Another surprise was the contemporary design of the tapestries and carpets. The Gobelins do not replicate historical artefacts but produce new work based on pictures and photographs by contemporary artists. The resultant pieces are extraordinary: richly textured, they arrest the eye. Some use hundreds of colours. I saw one weaver working on a detail using perhaps a dozen different shades of purple – every possible variation from aubergine to plum. Nothing made at the Gobelins is for sale. Once the tapestries and carpets are finished they are taken to a central store, where they wait to be assigned to a public building.

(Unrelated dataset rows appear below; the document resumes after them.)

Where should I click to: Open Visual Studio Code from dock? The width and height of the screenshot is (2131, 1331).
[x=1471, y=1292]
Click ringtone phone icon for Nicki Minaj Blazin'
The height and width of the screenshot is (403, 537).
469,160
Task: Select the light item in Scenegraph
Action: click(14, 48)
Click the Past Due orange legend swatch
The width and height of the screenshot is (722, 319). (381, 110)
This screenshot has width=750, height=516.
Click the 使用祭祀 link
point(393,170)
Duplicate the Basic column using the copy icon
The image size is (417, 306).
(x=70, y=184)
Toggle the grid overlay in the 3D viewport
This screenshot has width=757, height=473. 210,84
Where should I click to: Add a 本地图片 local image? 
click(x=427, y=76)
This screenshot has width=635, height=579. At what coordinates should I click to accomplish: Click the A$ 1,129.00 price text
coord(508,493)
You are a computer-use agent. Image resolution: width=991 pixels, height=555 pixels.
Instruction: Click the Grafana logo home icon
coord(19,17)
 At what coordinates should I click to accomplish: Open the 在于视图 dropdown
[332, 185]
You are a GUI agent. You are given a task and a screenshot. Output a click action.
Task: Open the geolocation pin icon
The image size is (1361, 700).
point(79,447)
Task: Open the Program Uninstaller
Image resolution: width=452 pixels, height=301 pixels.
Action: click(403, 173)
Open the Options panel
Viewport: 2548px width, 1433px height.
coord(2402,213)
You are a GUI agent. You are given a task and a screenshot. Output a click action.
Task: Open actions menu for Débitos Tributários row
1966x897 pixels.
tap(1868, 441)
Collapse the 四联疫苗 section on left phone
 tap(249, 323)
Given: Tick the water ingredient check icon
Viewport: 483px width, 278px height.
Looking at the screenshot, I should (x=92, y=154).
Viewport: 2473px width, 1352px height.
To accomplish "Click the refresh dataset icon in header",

Watching the weavers clock-off at 4.30 – they weave in natural light if at all possible – made me think about the rhythm of their work. Our guide had told us that in the case of complex designs a skilled weaver might only produce a few centimetres a day – a statistic I find profoundly reassuring when I compare it to my own efforts to inch my current novel forwards. Perhaps if – like the weavers – I keep weaving away at my words, the moment will come when I’ll turn the whole thing over and a marvellous picture will emerge.

September 19, 2009

Can you teach creative writing?

Posted in Susan's Blog tagged , , , , , at 7:04 pm by Susan

There’s an interesting debate going on in British universities at the moment about the teaching of creative writing. Some argue it can’t be taught – that the best writing derives from a slow process of trial and error conducted alone at one’s desk. Others point out it involves a good deal of craft and insist that just as a painter learns perspective – or a composer scoring for different instruments – so a poet must study metre and a novelist plot.

cixous note-1There is disagreement even among those in favour as to the form such teaching should take. Broadly speaking, the dispute falls into two camps: those who advocate skills-based classes (such as scrutinizing different plot-lines) versus those who champion the workshop (where participants take it in turns to read their work aloud and are given feedback by the group). Both clearly bring benefits. Skills-based sessions offer insight into the technical aspects of writing and often help prepare the writer for the harsh realities of the marketplace. Workshops encourage critical self-appraisal through a tough kind of love.

Each model has detractors. Workshopping (now a verb) can damage as well as build confidence, and can mean a piece of writing is dissected by others before it has acquired its own identity.  At its worst, technical courses produce formulaic writing which leaves most industry professionals running for the cover of their slush-piles.

So far, most UK university undergraduate and masters programmes have privileged the workshop over skills-based classes, supplemented with plenty of individual tuition from published writers. Those – like the recent masters at Napier (which foregrounds technique and specifically orients its students towards genres of writing) – remain rare.

But what about the newest and most controversial university course in creative writing:  the Ph D? This has taken a while to establish itself in the face of fierce opposition from those who contend creative writing doesn’t belong in the academy at all. And as with undergraduate and masters programmes, even those institutions who now offer the degree have conflicting views as to how it should be assessed. Some require a finished piece of writing – a whole novel, a full collection of poems – reasoning that it’s impossible to judge part of a work. Others propound the Ph. D. has an obligation to include critical analysis, and consequently insist on a sample piece of creative work together with a commentary. The critical component can be as little as 10%, or – as in the case of the University St Andrews where I teach – as high as 50%.

Few of today’s literary giants began with a qualification in creative writing, though there are plenty of stories of writers enrolling for degrees and writing instead (Ian Rankin, for one, has famously described how he used his Ph. D. funding to kick-start his career as a novelist). So is the debate about the precise form creative writing courses should take beside the point? Maybe what’s important has less to do with acquiring technique or gaining feedback from others – and more with giving participants permission to carve out time to write.